┌──

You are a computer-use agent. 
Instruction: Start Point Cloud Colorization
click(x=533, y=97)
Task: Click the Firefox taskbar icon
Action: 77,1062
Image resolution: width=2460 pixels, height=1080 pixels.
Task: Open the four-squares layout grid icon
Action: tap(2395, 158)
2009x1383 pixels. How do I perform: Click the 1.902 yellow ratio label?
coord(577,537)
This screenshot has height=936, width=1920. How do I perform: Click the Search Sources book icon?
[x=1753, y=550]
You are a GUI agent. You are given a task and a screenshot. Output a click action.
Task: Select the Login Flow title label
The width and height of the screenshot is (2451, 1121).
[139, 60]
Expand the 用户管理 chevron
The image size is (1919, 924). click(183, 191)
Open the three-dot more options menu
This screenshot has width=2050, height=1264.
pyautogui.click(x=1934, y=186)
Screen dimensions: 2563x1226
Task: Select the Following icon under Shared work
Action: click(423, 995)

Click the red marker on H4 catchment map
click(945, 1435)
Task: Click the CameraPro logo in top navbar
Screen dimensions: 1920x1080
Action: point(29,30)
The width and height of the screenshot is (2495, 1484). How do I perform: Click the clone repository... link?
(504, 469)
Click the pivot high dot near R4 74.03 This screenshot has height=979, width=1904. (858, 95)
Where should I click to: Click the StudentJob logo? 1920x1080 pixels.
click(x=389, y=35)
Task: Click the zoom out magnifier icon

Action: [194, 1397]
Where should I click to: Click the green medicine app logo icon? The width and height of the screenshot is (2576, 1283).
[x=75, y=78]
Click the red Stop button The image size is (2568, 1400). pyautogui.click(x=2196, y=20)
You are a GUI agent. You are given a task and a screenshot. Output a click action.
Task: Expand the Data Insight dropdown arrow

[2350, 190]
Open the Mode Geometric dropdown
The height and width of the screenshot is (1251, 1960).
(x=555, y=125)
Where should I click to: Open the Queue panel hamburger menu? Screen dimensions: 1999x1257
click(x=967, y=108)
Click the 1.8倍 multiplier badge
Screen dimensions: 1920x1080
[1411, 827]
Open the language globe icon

└──

• WORK INSTRUCTIONS: Repeat each line, unchanged, from the line that contains "Task: Expand the Data Insight dropdown arrow" to the end of the listing above.

• OUTPUT FOR THIS EXERCISE:
Task: Expand the Data Insight dropdown arrow

[2350, 190]
Open the Mode Geometric dropdown
The height and width of the screenshot is (1251, 1960).
(x=555, y=125)
Where should I click to: Open the Queue panel hamburger menu? Screen dimensions: 1999x1257
click(x=967, y=108)
Click the 1.8倍 multiplier badge
Screen dimensions: 1920x1080
[1411, 827]
Open the language globe icon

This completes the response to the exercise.